Salmonella Outbreak Traced to Chicken
Raw chicken packaged at three Foster Farms facilities in California has been identified as the cause of a salmonella outbreak that has sickened 278 people in 18 states since March, according to federal officials.
Consumers need to cook chicken thoroughly and take other precautions in order to prevent illness, the Department of Agriculture said Monday. The chicken was distributed to retail outlets in California, Oregon and Washington state and most of the illnesses have occurred in California, the Associated Press reported.
Even though the outbreak appears to have begun in March, the USDA was only notified of the illnesses in July, according to Dan Engeljohn of the USDA's Food Safety and Inspection Service. He said investigators had a difficult time pinpointing the source of the salmonella.

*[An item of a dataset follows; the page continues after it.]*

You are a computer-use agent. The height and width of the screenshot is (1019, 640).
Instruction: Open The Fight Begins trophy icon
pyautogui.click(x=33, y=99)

No recall is in effect and the salmonella infections were caused by eating chicken that was undercooked or improperly handled, a spokesman for Foster Farms told the AP.
The three facilities that packaged the chicken associated with the outbreak were all in California's Central Valley, one in Livingston and two in Fresno. The USDA had not directly connected the outbreak to a specific product or production period. Suspect packages of chicken would have USDA marks P6137, P6137A and P7632.
California health officials said no recall was planned, but reminded consumers that chicken must be cooked to an internal temperature of 165 degrees F.
"This is the important public health issue," Anita Gore, spokeswoman for the California Department of Public Health, told the AP. "Chicken can carry bacteria, and chicken needs to be fully cooked."
She added that people must thoroughly wash their hands after handling raw meat.
Anyone who believes they were infected by salmonella and has symptoms such as diarrhea and abdominal cramps should contact a doctor immediately, Gore told the AP.